Les révé­la­tions de sainte Brigitte ne méritent pas sans doute la même foi que les véri­tés de la reli­gion. Cependant, on serait impru­dent si on les reje­tait, car elles reposent sur des motifs suf­fi­sants pour qu’on les croie pieusement.

Derniers jours. — La mort.

Brigitte mou­rut à Rome peu après son retour de Terre Sainte.

Au nonce Girard, que Grégoire XI avait envoyé d’Avignon pour sol­li­ci­ter les suprêmes conseils de la Voyante, elle annon­ça, en termes nets : « Un regard dés­in­té­res­sé sur le monde chré­tien suf­fi­rait à prou­ver que le seul retour du Pape en Italie ren­dra la paix à cette terre. »

Ses der­niers jours furent trou­blés de ten­ta­tions d’orgueil et de mol­lesse que sa jeu­nesse avait igno­rées. Comme le Christ au Cal­vaire, elle se crut un moment aban­don­née de Dieu ; elle com­mu­niait cepen­dant et trou­vait dans la grâce du sacre­ment la volon­té de souffrir.

Pour finir, elle jouit d’une extase inin­ter­rom­pue. L’Extrême-Onction la rani­ma assez pour qu’elle pût don­ner à ses enfants, ses fami­liers et ses amis, les recom­man­da­tions suprêmes. Et le matin du same­di 23 juillet 1373, vers 10 heures, elle expi­ra. Elle avait soixante et onze ans.

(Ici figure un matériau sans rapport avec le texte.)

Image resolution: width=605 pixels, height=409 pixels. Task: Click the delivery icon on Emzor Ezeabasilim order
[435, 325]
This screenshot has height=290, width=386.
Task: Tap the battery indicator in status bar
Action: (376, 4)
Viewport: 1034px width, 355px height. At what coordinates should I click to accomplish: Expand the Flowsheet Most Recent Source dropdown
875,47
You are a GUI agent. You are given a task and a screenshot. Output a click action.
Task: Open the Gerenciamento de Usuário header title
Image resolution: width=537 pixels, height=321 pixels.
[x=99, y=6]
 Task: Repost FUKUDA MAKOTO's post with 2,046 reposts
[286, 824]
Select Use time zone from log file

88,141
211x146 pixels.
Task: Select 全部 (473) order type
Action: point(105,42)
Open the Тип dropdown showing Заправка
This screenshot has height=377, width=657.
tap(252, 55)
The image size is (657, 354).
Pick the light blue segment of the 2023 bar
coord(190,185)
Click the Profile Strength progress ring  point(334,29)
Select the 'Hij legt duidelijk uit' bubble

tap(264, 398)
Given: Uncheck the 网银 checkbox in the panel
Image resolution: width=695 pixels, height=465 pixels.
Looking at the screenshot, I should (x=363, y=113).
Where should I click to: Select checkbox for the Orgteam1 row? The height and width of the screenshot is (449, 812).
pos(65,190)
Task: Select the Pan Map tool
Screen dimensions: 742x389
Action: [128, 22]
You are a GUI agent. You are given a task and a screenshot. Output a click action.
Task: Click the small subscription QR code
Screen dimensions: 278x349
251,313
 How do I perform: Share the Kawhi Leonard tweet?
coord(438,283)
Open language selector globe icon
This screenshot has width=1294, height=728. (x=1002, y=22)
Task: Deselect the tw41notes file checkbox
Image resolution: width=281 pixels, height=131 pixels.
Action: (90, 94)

Son corps fut inhu­mé à Rome, dans l’église des Clarisses, du monas­tère de Saint-​Laurent in Panisperna ; sur le Viminal ; un an après, il fut trans­por­té en Suède, au couvent du Saint-​Sauveur de Vadstena. En 1892, tan­dis qu’on répa­rait l’église de Saint-​Laurent in Panisperna en l’honneur du jubi­lé épis­co­pal de Léon XIII, on a mis à décou­vert l’ancien tom­beau de la Sainte.

On vénère à Rome la mai­son qu’elle habi­ta, la table de bois sur laquelle elle vou­lut mou­rir. Son sou­ve­nir est encore vivant aux Cata­combes de Saint-​Sébastien, où elle allait sou­vent prier, et à Saint-​Paul hors les murs, où se trouve un Crucifix qui lui par­la et devant lequel les pèle­rins aiment à se prosterner.

Sainte Brigitte fut cano­ni­sée en 1391 par Boniface IX et sa fête éle­vée au rite double le 2 sep­tembre 1724 par Benoît XIII.

A. B. Sources consul­tées. — Csse de Flavigny, Sainte Brigitte de Suède, sa vie, ses révé­lations et son œuvre (Paris, 1910). — (V. S. B. P., nos 43 et 660.)